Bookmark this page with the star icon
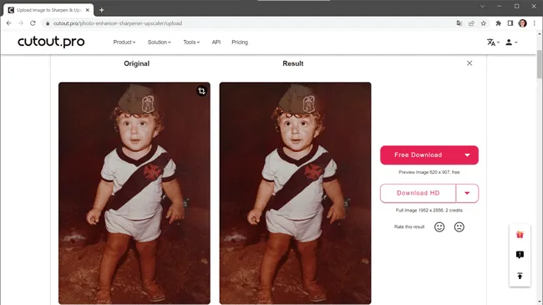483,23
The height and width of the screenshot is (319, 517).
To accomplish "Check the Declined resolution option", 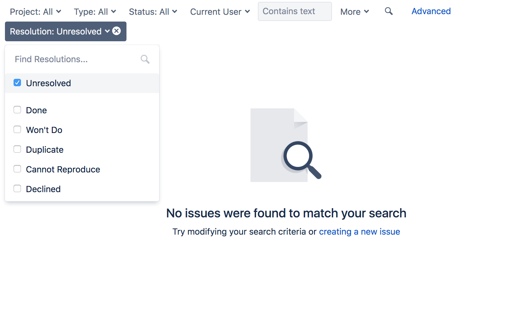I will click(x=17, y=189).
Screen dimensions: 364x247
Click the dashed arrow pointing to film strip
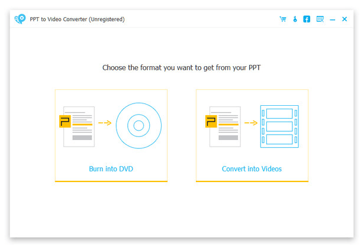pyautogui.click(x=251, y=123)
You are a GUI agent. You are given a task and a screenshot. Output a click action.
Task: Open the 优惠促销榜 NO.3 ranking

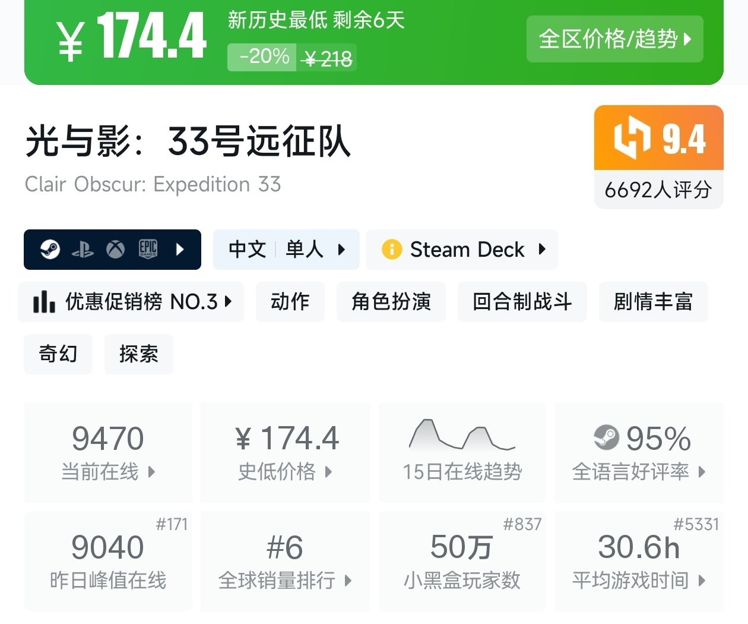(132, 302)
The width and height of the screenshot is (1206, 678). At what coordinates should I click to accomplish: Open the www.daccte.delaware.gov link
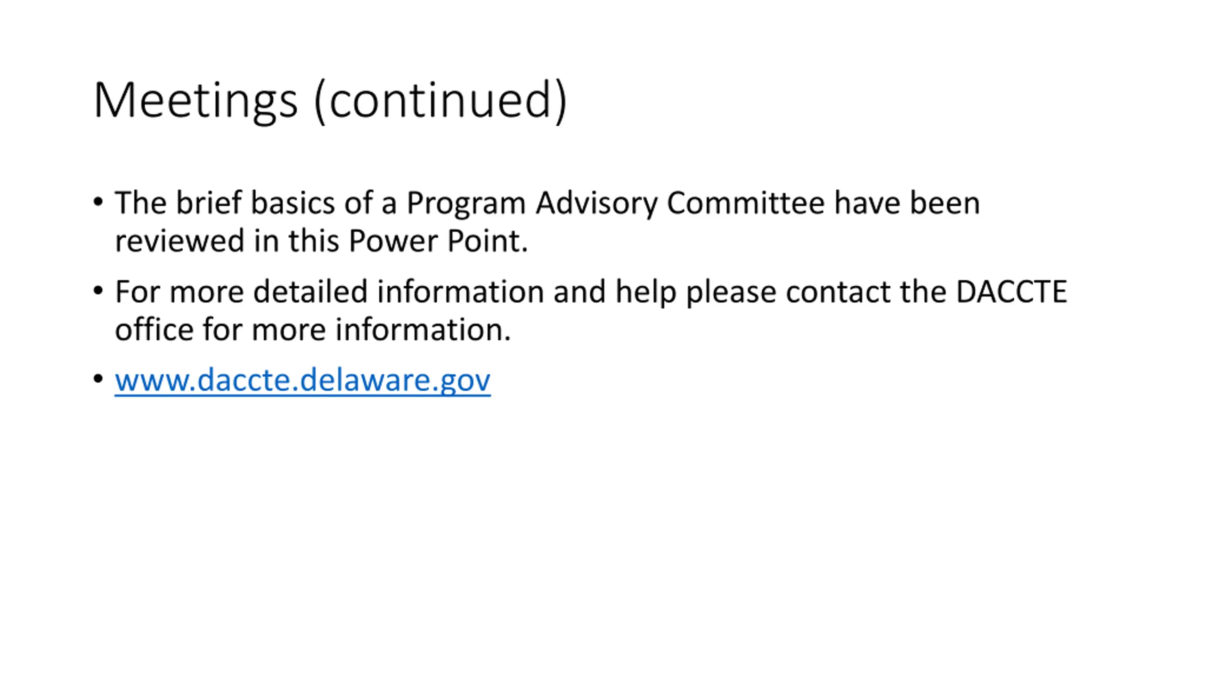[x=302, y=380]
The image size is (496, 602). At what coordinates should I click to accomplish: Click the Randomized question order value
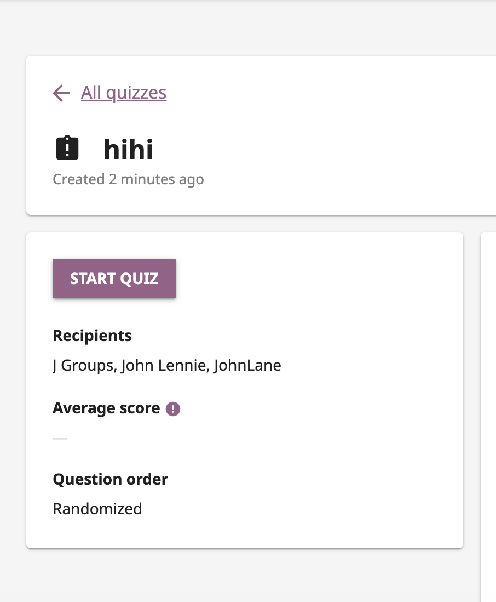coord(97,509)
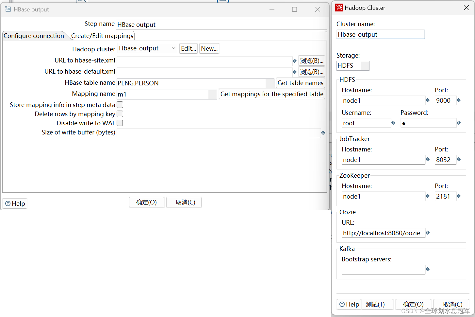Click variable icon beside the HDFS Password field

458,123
--------
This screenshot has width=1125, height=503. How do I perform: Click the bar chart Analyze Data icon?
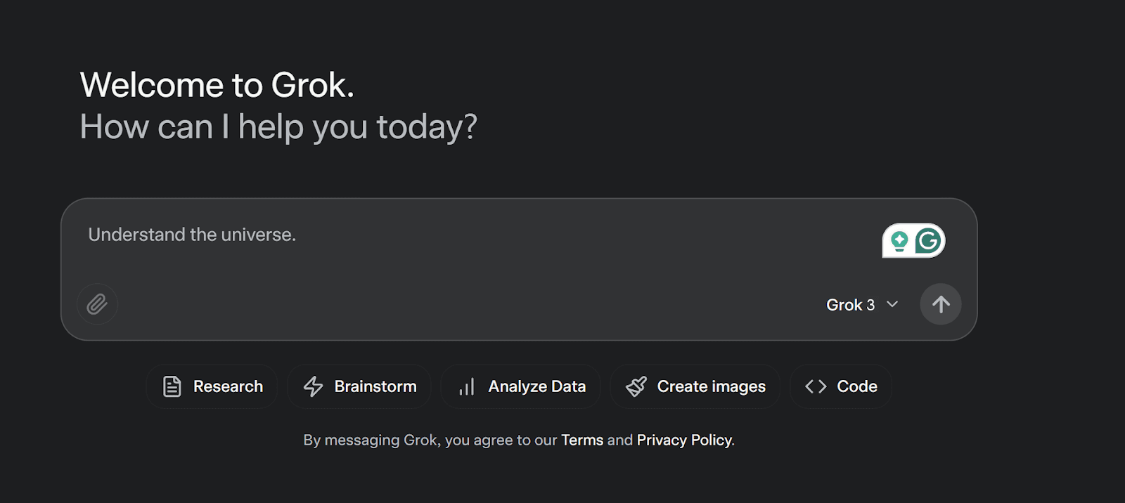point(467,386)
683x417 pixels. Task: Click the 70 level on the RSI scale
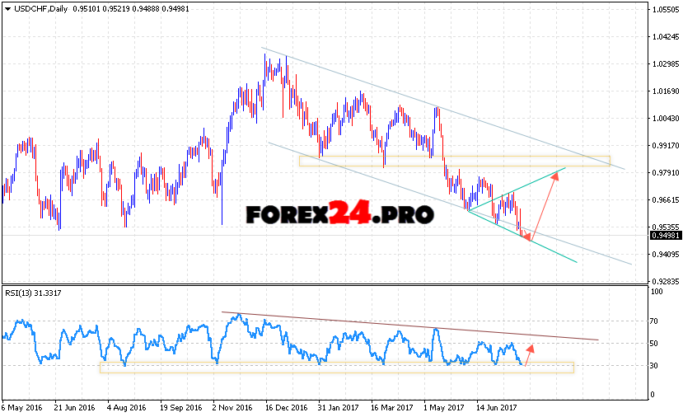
--------
## Directions
Look above for the line with "This screenshot has", then give again exactly every line from there through the line with "683x417 pixels. Task: Click", skipping the pictures.

## Problem solution
This screenshot has width=1125, height=503. How do I perform: Click the bar chart Analyze Data icon?
point(467,386)
683x417 pixels. Task: Click the 70 level on the RSI scale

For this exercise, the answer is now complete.